The LIF cell component is particularly useful when more flexibility is required/desired in setting up neuronal dynamics, particularly when attempting to match various mathematical models that have been proposed in computational neuroscience. This benefit comes at the greater cost of additional tuning and experimental planning, whereas the SLIF can be a useful go-to initial spiking cell for building certain spiking models such as those proposed in machine intelligence research (we demonstrate one such use-case in the context of the feedback alignment-trained spiking network that we offer in the model museum).

GIVEN DATA:
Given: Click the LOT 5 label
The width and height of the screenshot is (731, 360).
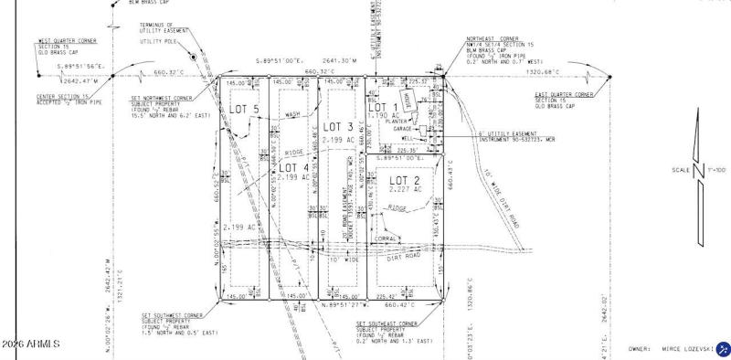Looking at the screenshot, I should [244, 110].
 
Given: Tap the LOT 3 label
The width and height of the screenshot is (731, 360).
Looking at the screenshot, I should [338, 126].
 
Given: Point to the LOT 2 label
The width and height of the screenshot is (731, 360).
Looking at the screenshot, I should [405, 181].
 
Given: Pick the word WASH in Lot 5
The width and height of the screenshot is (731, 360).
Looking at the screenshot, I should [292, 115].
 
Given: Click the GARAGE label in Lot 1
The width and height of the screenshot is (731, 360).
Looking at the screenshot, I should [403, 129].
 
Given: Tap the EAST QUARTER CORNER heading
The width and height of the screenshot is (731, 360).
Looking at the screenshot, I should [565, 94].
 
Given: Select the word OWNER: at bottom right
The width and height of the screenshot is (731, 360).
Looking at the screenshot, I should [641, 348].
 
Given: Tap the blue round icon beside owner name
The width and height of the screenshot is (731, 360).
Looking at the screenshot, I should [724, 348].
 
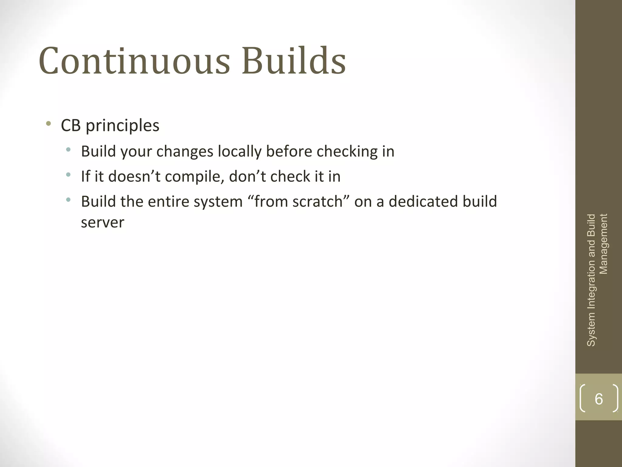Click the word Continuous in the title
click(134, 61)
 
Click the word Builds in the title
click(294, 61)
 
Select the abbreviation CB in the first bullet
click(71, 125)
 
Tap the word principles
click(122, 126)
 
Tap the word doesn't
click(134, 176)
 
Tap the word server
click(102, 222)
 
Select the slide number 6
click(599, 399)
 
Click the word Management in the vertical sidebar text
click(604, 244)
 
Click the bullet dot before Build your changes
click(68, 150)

---

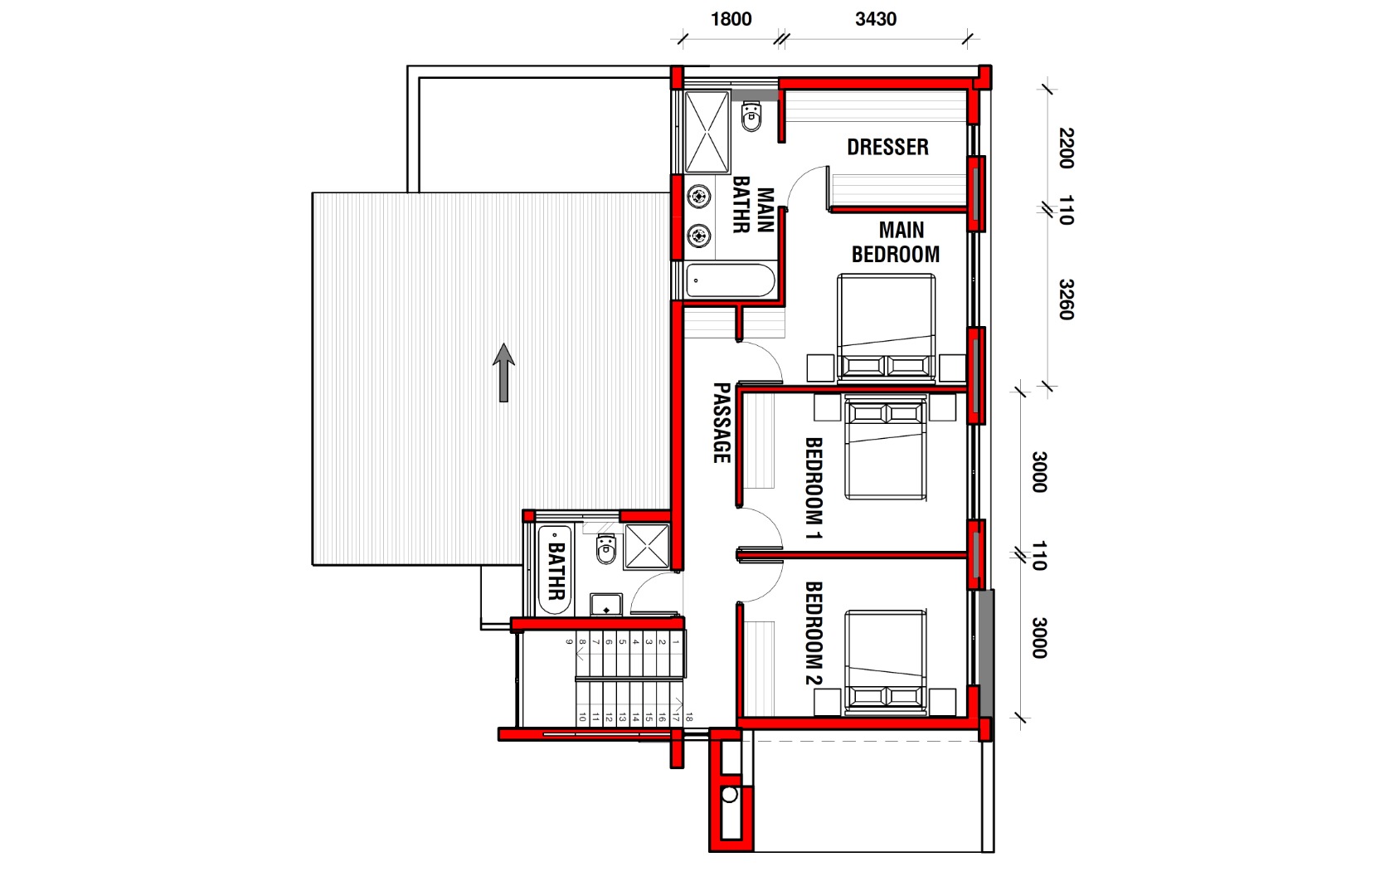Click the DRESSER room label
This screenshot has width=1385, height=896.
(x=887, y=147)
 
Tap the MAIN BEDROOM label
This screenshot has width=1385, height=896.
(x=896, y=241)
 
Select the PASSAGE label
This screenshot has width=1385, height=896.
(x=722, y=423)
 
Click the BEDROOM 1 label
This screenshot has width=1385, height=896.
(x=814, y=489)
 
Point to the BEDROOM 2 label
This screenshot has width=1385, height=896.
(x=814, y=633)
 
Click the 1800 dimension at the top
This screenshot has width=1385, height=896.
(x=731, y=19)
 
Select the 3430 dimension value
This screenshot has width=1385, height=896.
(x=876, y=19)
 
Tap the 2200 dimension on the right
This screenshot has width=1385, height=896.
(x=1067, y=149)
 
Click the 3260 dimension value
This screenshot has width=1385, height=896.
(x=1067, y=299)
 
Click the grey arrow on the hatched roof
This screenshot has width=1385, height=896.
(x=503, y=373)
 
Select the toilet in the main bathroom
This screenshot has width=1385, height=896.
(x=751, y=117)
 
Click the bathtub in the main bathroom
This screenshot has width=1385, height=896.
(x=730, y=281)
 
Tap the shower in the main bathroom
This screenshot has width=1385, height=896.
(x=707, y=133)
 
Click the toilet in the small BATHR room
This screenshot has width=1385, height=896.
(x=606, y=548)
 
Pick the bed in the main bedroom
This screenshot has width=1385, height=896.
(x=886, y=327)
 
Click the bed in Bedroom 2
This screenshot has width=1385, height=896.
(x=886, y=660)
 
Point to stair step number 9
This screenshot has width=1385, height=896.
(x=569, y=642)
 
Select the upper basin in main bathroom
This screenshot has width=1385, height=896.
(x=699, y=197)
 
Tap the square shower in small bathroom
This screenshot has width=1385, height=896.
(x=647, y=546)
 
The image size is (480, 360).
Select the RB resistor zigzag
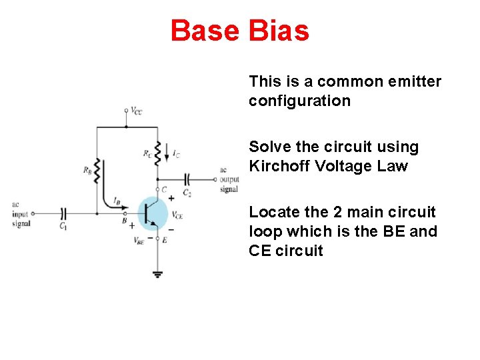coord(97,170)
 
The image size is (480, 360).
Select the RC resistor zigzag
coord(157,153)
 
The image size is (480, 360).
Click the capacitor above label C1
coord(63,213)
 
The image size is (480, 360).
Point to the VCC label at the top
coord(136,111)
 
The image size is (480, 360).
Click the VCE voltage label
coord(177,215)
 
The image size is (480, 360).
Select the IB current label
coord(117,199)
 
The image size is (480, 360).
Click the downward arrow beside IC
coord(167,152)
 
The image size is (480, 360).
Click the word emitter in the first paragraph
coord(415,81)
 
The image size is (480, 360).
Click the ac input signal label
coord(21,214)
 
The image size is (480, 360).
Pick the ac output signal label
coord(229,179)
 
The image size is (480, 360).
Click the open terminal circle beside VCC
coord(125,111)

--

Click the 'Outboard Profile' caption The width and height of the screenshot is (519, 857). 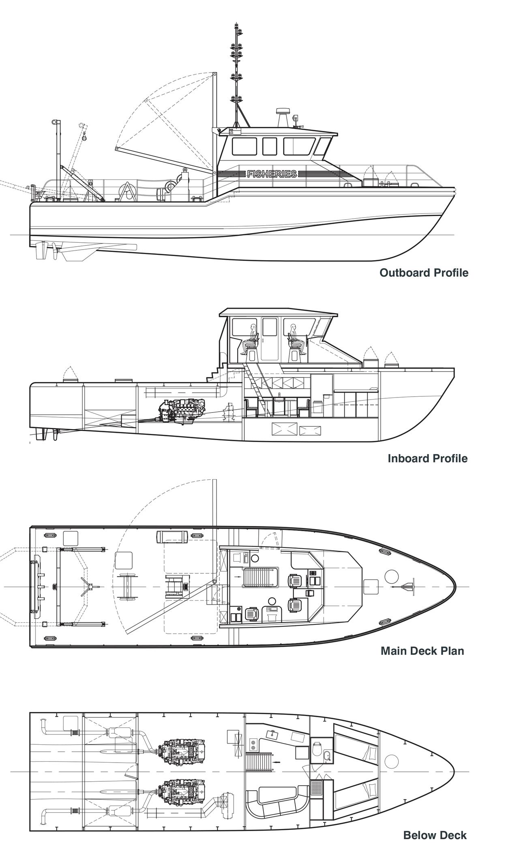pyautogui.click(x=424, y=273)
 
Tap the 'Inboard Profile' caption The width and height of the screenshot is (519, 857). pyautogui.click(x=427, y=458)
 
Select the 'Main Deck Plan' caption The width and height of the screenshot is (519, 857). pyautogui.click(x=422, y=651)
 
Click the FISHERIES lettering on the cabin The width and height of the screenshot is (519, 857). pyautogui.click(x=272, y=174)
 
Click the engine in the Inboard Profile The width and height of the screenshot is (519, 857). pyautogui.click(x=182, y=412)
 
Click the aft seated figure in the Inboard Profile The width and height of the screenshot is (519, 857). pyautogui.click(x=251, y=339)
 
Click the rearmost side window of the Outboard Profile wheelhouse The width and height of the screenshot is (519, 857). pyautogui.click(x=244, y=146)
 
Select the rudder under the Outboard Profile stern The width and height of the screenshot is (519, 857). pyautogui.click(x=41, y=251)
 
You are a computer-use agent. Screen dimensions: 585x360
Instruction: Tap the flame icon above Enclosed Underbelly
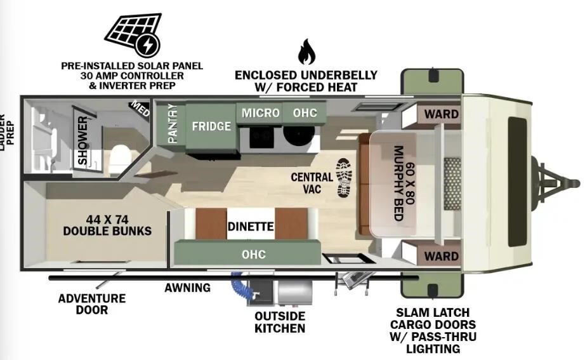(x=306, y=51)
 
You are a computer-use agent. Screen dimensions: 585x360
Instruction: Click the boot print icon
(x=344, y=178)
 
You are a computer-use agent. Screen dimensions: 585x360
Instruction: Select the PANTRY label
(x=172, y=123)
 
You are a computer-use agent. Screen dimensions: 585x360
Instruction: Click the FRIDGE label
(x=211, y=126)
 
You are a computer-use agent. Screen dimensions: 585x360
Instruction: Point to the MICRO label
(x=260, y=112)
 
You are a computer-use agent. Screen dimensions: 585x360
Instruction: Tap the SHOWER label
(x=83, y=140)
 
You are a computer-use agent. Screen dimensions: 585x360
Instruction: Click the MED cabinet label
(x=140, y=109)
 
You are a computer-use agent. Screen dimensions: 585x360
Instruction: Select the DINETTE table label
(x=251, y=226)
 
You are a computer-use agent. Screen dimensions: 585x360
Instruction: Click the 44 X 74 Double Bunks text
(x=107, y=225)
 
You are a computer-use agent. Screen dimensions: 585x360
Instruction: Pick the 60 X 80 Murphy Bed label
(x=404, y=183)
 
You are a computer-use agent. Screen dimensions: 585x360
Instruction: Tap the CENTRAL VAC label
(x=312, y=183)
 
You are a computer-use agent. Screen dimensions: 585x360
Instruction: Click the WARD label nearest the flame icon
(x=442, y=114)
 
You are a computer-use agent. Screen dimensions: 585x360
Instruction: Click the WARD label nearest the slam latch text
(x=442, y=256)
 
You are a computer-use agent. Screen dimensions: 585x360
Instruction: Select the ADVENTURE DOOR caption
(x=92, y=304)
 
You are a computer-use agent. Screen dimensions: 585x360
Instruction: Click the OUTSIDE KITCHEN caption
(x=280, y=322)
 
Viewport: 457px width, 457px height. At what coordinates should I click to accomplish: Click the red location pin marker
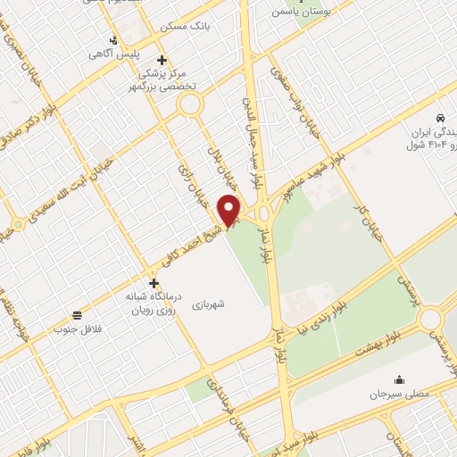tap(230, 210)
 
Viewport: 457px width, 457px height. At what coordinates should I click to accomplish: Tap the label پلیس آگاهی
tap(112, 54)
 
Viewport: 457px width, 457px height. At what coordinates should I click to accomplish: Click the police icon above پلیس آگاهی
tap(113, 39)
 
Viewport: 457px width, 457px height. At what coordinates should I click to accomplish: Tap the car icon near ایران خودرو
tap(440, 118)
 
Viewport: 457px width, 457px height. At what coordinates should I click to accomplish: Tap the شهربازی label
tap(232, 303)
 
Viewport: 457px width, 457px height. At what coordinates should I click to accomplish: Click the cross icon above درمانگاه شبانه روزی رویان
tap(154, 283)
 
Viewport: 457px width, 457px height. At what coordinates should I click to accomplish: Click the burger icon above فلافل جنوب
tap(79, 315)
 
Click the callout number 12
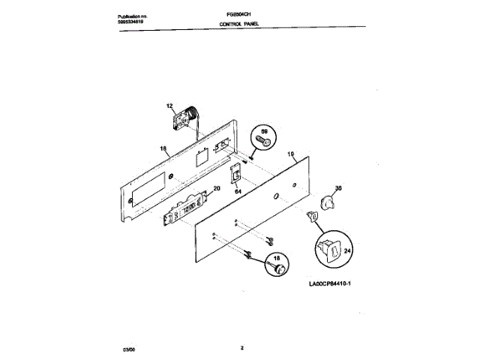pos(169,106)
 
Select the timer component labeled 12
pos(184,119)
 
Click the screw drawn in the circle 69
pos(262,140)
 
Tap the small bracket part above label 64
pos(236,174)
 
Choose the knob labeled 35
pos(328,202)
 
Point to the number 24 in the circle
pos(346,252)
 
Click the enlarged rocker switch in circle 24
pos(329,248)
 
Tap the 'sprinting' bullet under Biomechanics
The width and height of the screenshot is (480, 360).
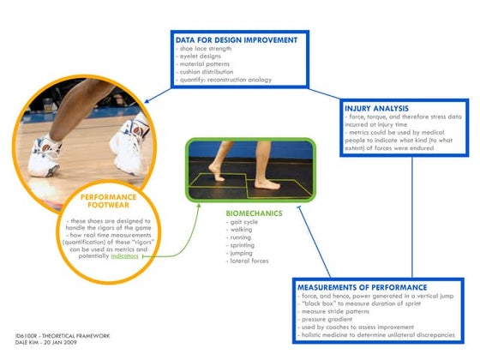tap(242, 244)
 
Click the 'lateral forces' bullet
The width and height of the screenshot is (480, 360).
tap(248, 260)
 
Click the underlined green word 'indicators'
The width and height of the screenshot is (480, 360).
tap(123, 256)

TASK: In the passage on the LIF cell component, please rewrite the part from "The LIF cell" up to and including "the model museum).", swapping "computational neuroscience" for "theoretical neuroscience".

RESPONSE TO THE TASK:
The LIF cell component is particularly useful when more flexibility is required/desired in setting up neuronal dynamics, particularly when attempting to match various mathematical models that have been proposed in theoretical neuroscience. This benefit comes at the greater cost of additional tuning and experimental planning, whereas the SLIF can be a useful go-to initial spiking cell for building certain spiking models such as those proposed in machine intelligence research (we demonstrate one such use-case in the context of the feedback alignment-trained spiking network that we offer in the model museum).